文档节选:
LAMP是一种新型核酸扩增技术，采用4或6条能够识别目的基因上的6个特异区域的引物，依赖与Bst DNA聚合酶的强链置换活性，在30～60分钟内DNA扩增可达10⁹～10¹⁰倍。

在LAMP的高效反应过程中会产生大量的焦磷酸根离子，其与镁离子结合形成焦磷酸镁白色沉淀，因此在实验过程中可通过检测反应液的浊度变化进行实时定量检测。也可在反应结束后肉眼直接观察焦磷酸镁沉淀，根据是否形成白色沉淀来判断反应是否发生。

• 为了减少交叉污染，请分区操作（试剂和模板DNA的配置操作最好在不同区域中进行）。
  
• 实验时，所需模板量取决与样品类型（0.1ng～100ng），可先进行预实验确定模板量。
  
• 各区物品均为专用，不可交叉使用，防止污染。
  
• 实验过程中应穿工作服，带手套，建议使用带滤芯的一次性吸嘴。

• 按下表加入各成分配制LAMP反应体系：
  

  成分	用量
  2×Turbidity LAMP Mix	12.5μL
  10×LAMP Primer Mix	2.5μL
  5M Betain	0～4μL
  模板DNA	X μl
  Bst2.0 DNA Polymerase	1μL
  ddH2O	至25μL

• 反应体系配好后，充分混匀并短暂离心，置于60～68℃进行反应，连接LAMP实时浊度仪，对浊度变化进行实时检测。也可肉眼分别于30min、45min、60min观察浊度变化。必要情况下85℃热失活5min（可选）。

学习材料:
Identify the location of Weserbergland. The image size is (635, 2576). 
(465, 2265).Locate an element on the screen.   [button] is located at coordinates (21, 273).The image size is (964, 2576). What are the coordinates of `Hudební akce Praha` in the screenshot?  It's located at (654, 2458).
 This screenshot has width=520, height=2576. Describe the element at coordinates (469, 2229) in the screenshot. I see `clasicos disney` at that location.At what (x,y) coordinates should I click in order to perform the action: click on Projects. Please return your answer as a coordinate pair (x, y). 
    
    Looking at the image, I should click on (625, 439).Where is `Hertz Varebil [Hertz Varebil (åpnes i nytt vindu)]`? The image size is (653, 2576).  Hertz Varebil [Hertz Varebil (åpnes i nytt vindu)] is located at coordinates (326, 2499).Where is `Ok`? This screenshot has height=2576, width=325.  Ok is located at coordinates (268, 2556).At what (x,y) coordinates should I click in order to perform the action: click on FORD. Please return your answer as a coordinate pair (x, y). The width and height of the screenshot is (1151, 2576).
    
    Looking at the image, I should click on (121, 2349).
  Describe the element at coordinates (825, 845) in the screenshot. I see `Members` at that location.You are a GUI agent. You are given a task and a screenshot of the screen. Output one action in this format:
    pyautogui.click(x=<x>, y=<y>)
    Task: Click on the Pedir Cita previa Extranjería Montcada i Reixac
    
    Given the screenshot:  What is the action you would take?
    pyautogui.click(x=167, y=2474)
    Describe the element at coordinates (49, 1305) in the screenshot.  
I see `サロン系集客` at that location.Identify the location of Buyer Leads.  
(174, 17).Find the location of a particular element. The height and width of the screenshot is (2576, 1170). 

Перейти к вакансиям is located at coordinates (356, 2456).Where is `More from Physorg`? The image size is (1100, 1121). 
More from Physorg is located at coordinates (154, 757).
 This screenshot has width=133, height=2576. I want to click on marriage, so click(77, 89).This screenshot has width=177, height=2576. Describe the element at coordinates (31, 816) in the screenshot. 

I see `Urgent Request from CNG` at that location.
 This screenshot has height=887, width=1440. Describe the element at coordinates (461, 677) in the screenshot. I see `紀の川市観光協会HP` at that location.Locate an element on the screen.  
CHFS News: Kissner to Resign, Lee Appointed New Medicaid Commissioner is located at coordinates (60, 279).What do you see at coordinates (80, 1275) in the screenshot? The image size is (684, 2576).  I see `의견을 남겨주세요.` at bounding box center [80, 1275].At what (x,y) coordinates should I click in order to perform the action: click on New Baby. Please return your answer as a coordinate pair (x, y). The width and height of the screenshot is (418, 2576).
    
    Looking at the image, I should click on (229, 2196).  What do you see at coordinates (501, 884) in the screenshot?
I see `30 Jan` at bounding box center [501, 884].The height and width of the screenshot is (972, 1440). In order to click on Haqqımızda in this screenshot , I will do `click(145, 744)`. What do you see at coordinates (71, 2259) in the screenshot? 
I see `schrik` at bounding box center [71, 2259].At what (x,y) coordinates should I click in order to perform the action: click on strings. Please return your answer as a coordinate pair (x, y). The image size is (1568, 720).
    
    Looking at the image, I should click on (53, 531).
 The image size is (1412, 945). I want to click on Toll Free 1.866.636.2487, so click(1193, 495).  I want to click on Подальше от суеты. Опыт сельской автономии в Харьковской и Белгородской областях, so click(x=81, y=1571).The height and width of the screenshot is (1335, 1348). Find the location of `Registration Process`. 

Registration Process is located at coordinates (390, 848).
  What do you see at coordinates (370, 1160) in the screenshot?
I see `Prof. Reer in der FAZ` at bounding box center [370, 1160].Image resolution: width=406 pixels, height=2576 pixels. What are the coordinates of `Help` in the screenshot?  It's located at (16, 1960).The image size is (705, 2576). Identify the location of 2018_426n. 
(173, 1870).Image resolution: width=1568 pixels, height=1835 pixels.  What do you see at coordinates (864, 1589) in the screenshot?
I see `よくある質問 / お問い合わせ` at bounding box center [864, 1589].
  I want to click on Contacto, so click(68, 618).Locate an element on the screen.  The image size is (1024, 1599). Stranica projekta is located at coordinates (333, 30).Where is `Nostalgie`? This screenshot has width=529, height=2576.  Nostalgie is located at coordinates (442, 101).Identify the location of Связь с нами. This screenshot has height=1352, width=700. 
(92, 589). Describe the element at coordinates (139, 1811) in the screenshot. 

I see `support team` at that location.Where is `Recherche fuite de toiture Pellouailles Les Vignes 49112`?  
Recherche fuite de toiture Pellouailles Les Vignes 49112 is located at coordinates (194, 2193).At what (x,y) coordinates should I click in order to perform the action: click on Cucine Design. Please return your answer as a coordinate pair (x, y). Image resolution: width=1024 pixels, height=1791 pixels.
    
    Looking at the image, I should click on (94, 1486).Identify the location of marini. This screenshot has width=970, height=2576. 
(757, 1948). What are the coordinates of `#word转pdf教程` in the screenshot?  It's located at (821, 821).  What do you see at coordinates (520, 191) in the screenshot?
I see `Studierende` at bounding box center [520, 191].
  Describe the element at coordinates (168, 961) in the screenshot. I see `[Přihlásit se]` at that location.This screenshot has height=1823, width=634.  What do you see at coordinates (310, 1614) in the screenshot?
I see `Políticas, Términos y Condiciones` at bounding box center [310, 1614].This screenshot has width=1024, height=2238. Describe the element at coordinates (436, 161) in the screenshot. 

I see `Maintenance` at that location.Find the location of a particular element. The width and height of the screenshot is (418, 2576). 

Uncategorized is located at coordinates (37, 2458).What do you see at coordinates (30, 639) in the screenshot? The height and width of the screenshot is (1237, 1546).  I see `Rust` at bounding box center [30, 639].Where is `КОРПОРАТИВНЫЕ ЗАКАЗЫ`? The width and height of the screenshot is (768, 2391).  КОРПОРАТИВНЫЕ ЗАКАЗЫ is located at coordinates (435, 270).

任务说明:
请根据上文关于LAMP的文段，逐行回答下列问题。
(a) 按文段所述，LAMP在多长时间内可使DNA扩增达到多少倍？
(b) 焦磷酸根离子与什么离子结合，形成什么物质？
(c) 反应体系配好并混匀离心后，应置于什么温度下进行反应？

参考答案:
(a) 在30～60分钟内，DNA扩增可达10⁹～10¹⁰倍。
(b) 与镁离子结合，形成焦磷酸镁白色沉淀。
(c) 置于60～68℃下进行反应。